Mit schönen Worten allein sind die Gäste nicht zufrieden. „Was wird aus dem Regenbogenhaus?“, fragt Tanja Gemeinhardt, die Gründerin von Mission Trans*, „unterstützen Sie die Pläne dafür?“ Ein Regenbogenhaus sollte einen Schutzraum bieten, aber auch Sichtbarkeit fördern, sagt sie. In dieser Einrichtung sollten „Freizeit- und Kulturangebote für Jung wie Alt, Lager- und Büroräume für Organisationen, Schulungen und Fortbildungen für Fachpersonal aus diversen Bereichen sowie ein breites Beratungsangebot, inklusive Informationen zu medizinischer Versorgung“ ihre Heimat finden. Frank Nopper erwidert, er sei diesen Plänen gegenüber aufgeschlossen. Deshalb unterstütze er den Gemeinderatsbeschluss, die Erarbeitung eines Konzeptes dafür zu finanzieren. Doch klar Position beziehen will der OB an diesem Abend nicht. Es hänge davon ab, was im Konzept stehe, sagt er. „Ein klares Ja kann ich zu diesem Zeitpunkt noch nicht sagen“, so Nopper.

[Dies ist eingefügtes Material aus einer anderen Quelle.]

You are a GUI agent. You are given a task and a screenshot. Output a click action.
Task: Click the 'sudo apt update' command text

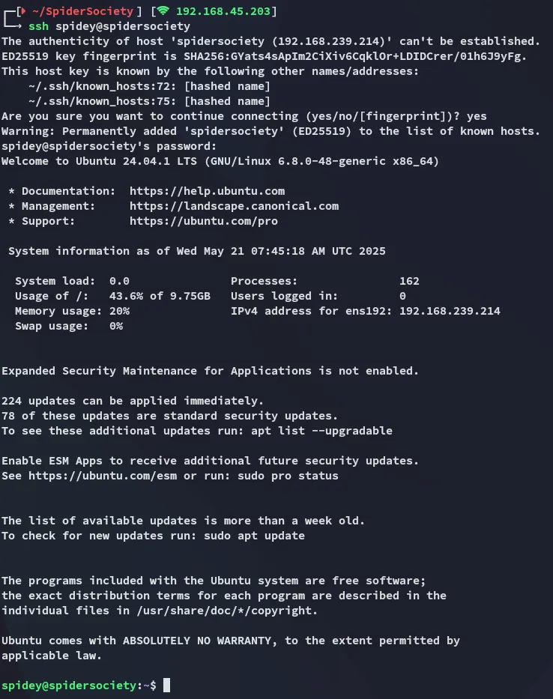tap(254, 536)
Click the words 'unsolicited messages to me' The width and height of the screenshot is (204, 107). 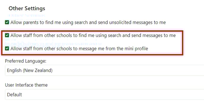click(137, 23)
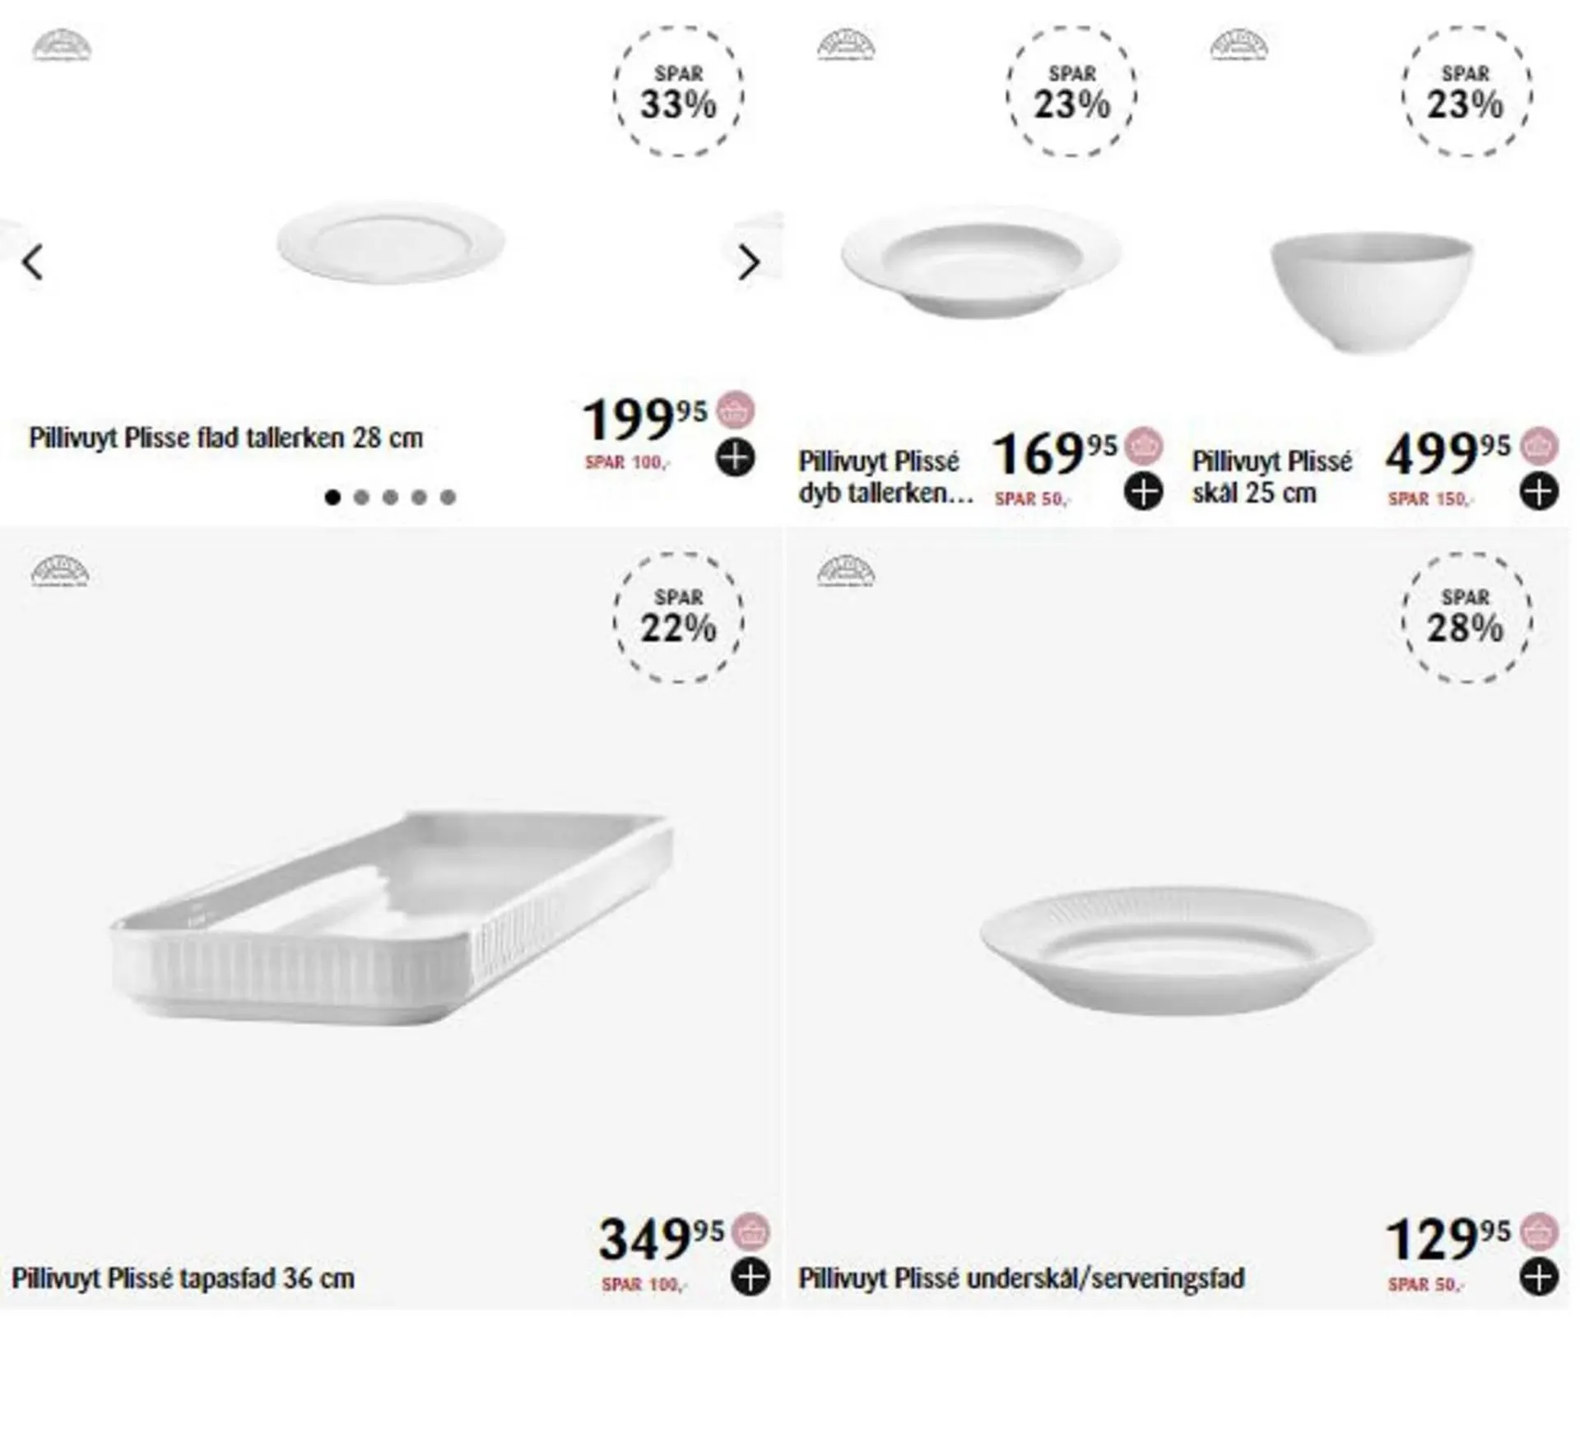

Die neue Devise lautet: #OutInStuttgart

Es wird diskutiert, aber auch viel gelacht. George Bailey spielt am Klavier dazu. Vom Gesamtmetallpräsident Stefan Wolf bis zur Dragqueen Divalicious, vom Renitenz-Theater-Chef Sebastian Weingarten bis zu Nicole Illek, der Diversity-Managerin bei Festo, von Musicalstar Kevin Tarte bis zu Marcus Kapp, dem Mister Leather Baden-Württemberg, von Claudia Feiner von proud@porsche, dem LSBTTIQ-Netzwerk des Sportwagenproduzenten, bis zum Regisseur Benjamin Hille, der vor einem Jahr Teilnehmer beim Schauspiel-Manifest #actout war – mit ihnen und mit vielen anderen wird an diesem Abend das Friedrichsbau Varieté zum Regenbogenhaus. Das neue Motto lautet: #OutInStuttgart. So eine Möglichkeiten zum regelmäßigen Treffen wünschen sich viele der Gäste, weshalb die Stadt ein Regenbogenhaus brauche, nicht nur für einen Abend. Das Buch zu der Serie erscheint im Juli zum CSD bei einer Ausstellung der Porträts im Stadtpalais.